Un super-héros qui ne sait pas faire dans la demi-mesure puisqu’il a déjà été extrême dans ses combats, Carnage et Arès peuvent en témoigner. Ce qui donne des scènes particulièrement gores dans les comics. Mais alors quel sera son rôle dans Thunderbolts* ? Celui d’un héros qui va soutenir l’équipe ?
Le Void, le moins rigolo des deux
Sauf que Robert Reynolds a un « petit » souci. La drogue du sérum conjuguée à un virus mental ont provoqué un énorme chamboulement psychologique chez lui qui lui a créé un alter-ego, Le Void. Le Void est la version sombre de Sentry, personnification de toutes ses émotions et pensées négatives. Un exterminateur de mondes, de gens… de tout ce qui lui passe sous la main.
Et comme cette entité n’a aucune morale, elle est évidemment bien plus forte que Sentry qui n’est déjà pas un Sam Wilson à l’origine (tacle gratuit). Aux capacités de son alter-ego, The Void ajoute notamment une intangibilité lui permettant d’infliger une immense douleur en les traversant ou leur balancer des pensées traumatiques. Des pouvoirs qui semblent un peu différents dans le film si on en croit les images.
Toute la dualité de Bob est de vouloir faire le bien en étant Sentry, mais en ayant constamment peur de faire surgir Le Void, qu’il pense lier à l’utilisation des pouvoirs du premier – peu conscient qu’il est de ses troubles. Un personnage Marvel hautement instable et surtout surpuissant, même pour les Avengers. Dans les comics, le seul moyen trouvé par Robert pour vaincre Le Void est de le supprimer, lui et Sentry, de la mémoire de tous, y compris lui-même. Un peu comme Peter Parker dans Spider-Man : No Way Home d’une certaine manière.

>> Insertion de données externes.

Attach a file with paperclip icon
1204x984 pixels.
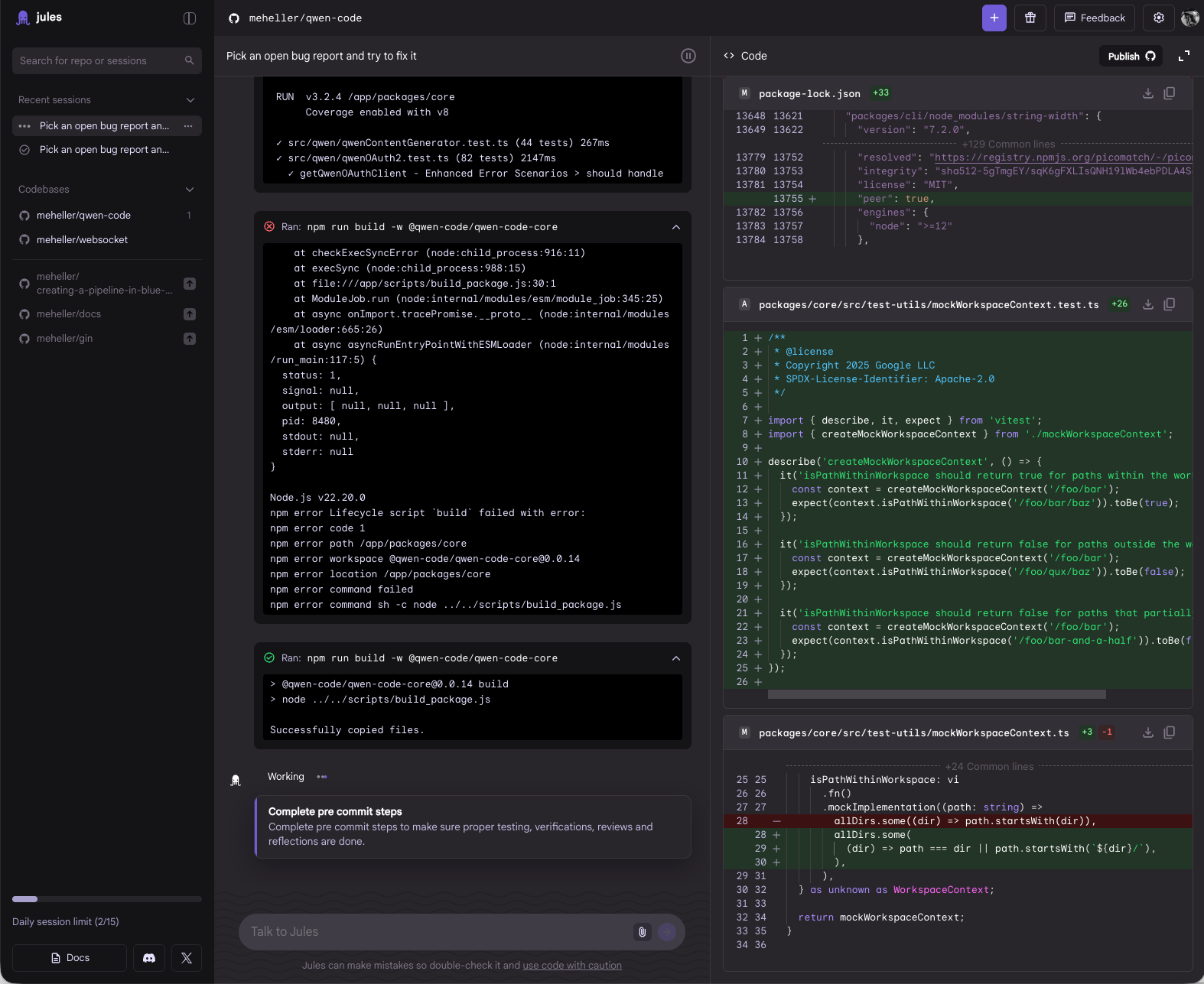pos(642,932)
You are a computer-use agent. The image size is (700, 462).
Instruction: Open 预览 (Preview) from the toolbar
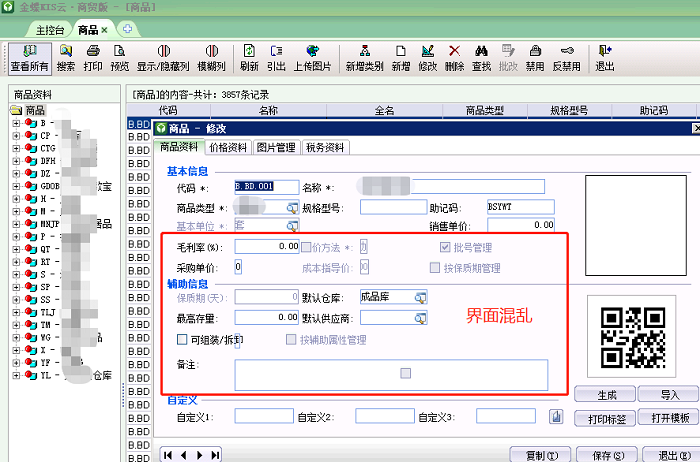(x=120, y=57)
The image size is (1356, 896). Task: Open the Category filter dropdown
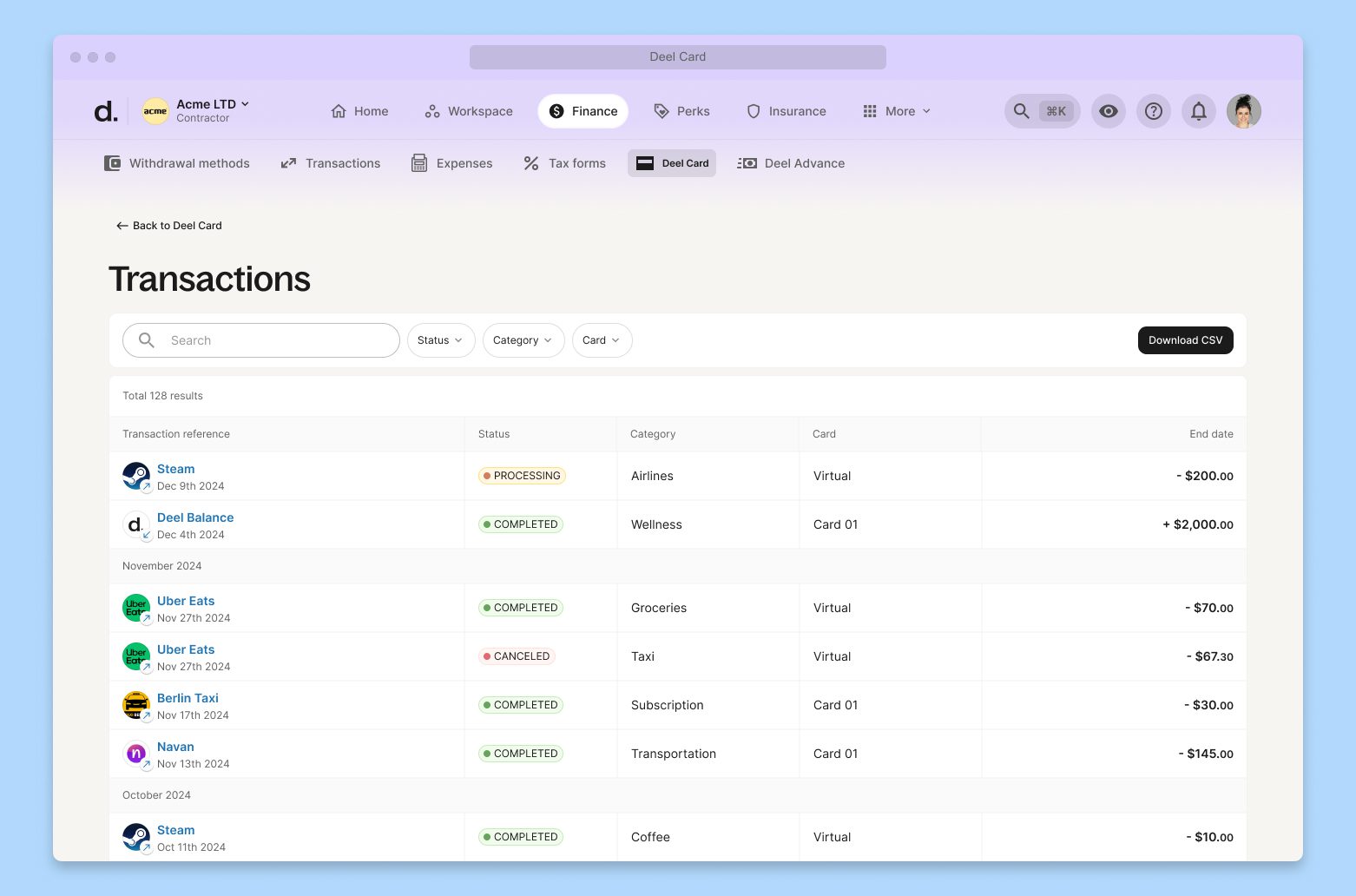tap(523, 340)

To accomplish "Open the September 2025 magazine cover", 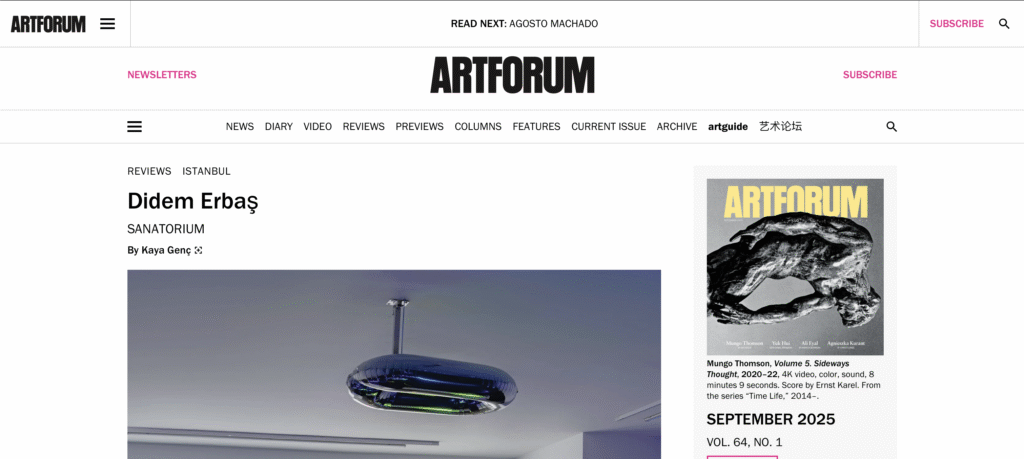I will pos(795,267).
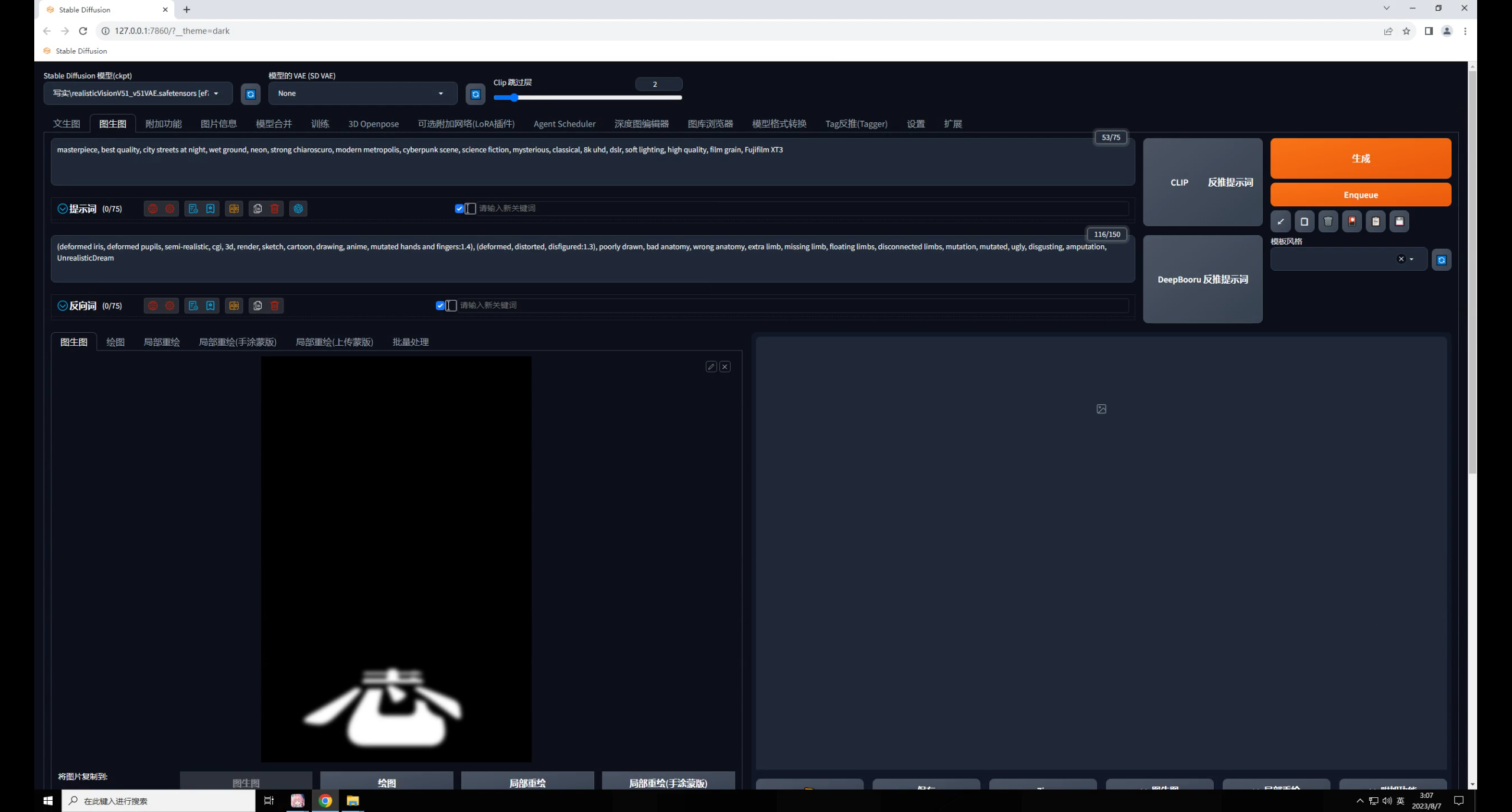
Task: Click the pencil edit icon on the input image
Action: coord(711,367)
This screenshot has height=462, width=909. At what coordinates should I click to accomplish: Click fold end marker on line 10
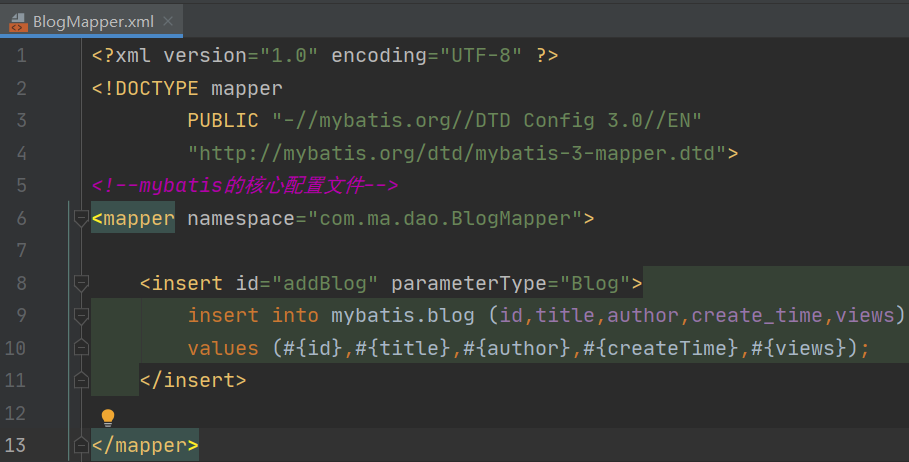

De notre côté, on est curieux de voir comment vont s’en sortir les Thunderbolts face à un type capable de cogner méchamment Thor. La différence de force entre Captain America et Red Hulk étant déjà problématique dans Captain America : Brave New World. Le pouvoir de l’amitié peut-être ? Surtout, on se questionne sur la gestion du personnage au sein du MCU dans le futur, ce dernier déséquilibrant la balance des pouvoirs. C’est d’ailleurs en partie pour cela qu’il a mis autant de temps à apparaître à l’écran. On espère qu’il ne sera pas simplement mis de côté à l’issue du long-métrage et qu’on le retrouvera dans un Secret Wars par exemple. Début de réponse le 30 avril.